According to the ideal gas law a 9.03 sample of oxygen gas in a 0.8112 container at 499k should exert a pressure of 456atm. By what % does the pressure calculated using van der waals equation differ from the ideal pressure?

For O2 gas a=1.36 L^2atm/mol2 and b=3.18e-2

Hint: %diff= 100 X (P ideal - P van der waal) / P ideal

I know that van der waals equation is
(P + a [n/v]^2) (v-bn) = nRT but I have no idea how to use this and my textbook does not give any examples. Thank you for your help!

First, you omitted the units on the 9.03 WHAT in a 0.8112 WHAT container. I'm confused because you are confused. There is nothing here that you need an idea about. You have a and b, R, T, and n. Solve for P by van d equation, then use the usual PV = nRT and solve for P. Then follow the hint in the problem which tells you how to solve for the % difference.

To find the percentage difference between the pressure calculated using the ideal gas law and the Van der Waals equation, you need to follow these steps:

Step 1: Calculate the pressure using the ideal gas law.
You can use the ideal gas law equation: PV = nRT, where P is the pressure, V is the volume, n is the number of moles, R is the gas constant, and T is the temperature.

Given:
V = 0.8112 L (volume of the container)
n = 9.03 g / (32.00 g/mol) = 0.28219 mol (number of moles)
T = 499 K (temperature)
R = 0.0821 L·atm/mol·K (gas constant for atm unit)

Plugging the values into the ideal gas law equation:
P_ideal = nRT / V
P_ideal = (0.28219 mol)(0.0821 L·atm/mol·K)(499 K) / (0.8112 L)
P_ideal = 11.9078 atm

So, the pressure calculated using the ideal gas law is 11.9078 atm.

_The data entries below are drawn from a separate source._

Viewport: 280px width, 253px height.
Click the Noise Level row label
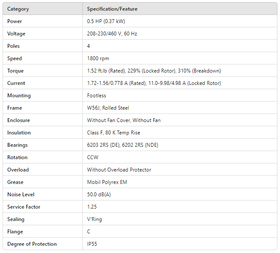pyautogui.click(x=21, y=195)
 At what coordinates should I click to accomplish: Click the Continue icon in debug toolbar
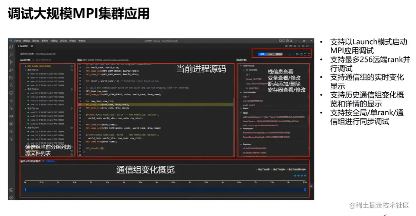(x=297, y=54)
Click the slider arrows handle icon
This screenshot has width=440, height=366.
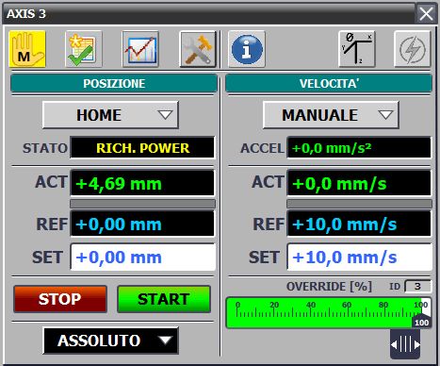point(405,344)
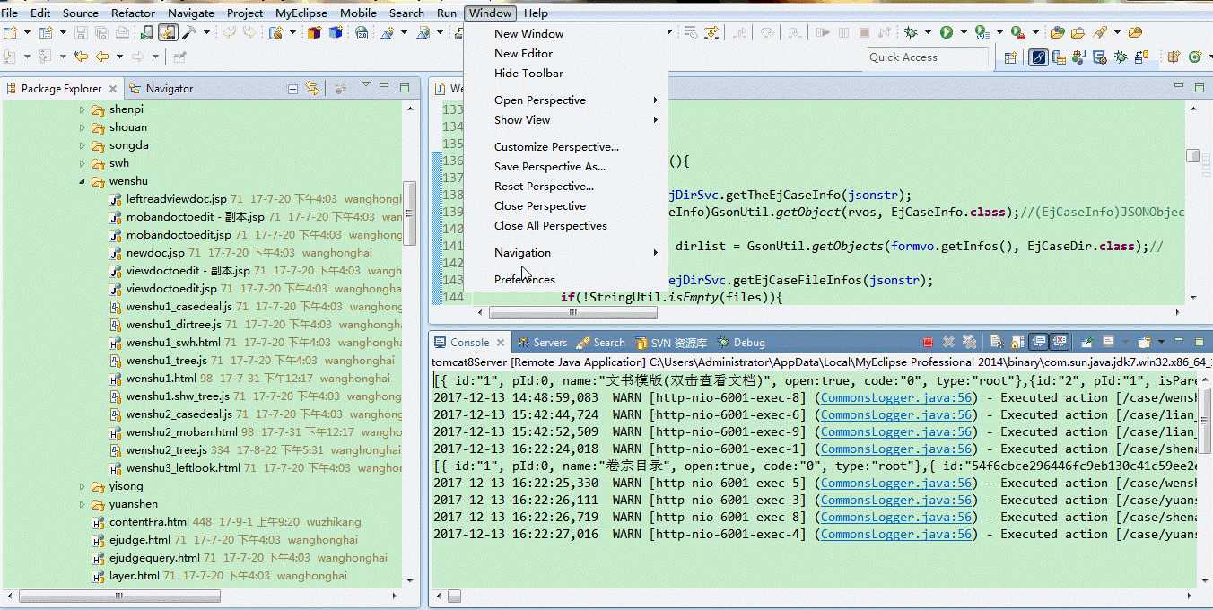Image resolution: width=1213 pixels, height=610 pixels.
Task: Click Link with Editor in Package Explorer
Action: 311,88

Step 2: Calculate the pressure using the Van der Waals equation.
The Van der Waals equation accounts for the volume of the gas molecules (b) and the intermolecular forces (a) that affect the behavior of real gases.

Given:
a = 1.36 L^2·atm/mol^2
b = 3.18 x 10^-2 L/mol

Plugging the values into the Van der Waals equation:
(P + a[n/V]^2)(V - bn) = nRT
PVan_der_Waals = (P + (a[n/V]^2))(V - bn) / V
Note: The term n/V is the molar concentration, which can be calculated as n/V = P/(RT).

Calculating n/V:
(n/V) = P / (RT)
(n/V) = 456 atm / ((0.0821 L·atm/mol·K)(499 K))
(n/V) = 0.10968 mol/L

Plugging the values into the Van der Waals equation:
PVan_der_Waals = (456 atm + (1.36 L^2·atm/mol^2)((0.10968 mol/L) / (0.8112 L))^2)(0.8112 L - (3.18 x 10^-2 L/mol)(0.10968 mol/L)) / 0.8112 L
PVan_der_Waals = 13.488 atm

So, the pressure calculated using the Van der Waals equation is 13.488 atm.

Step 3: Calculate the percentage difference.
The percentage difference between the two pressures can be found using the given formula:
% diff = 100 * (P_ideal - PVan_der_Waals) / P_ideal

Plugging in the values:
% diff = 100 * (11.9078 atm - 13.488 atm) / 11.9078 atm
% diff = -13.303%

Therefore, the pressure calculated using the Van der Waals equation differs from the ideal pressure by approximately 13.303%.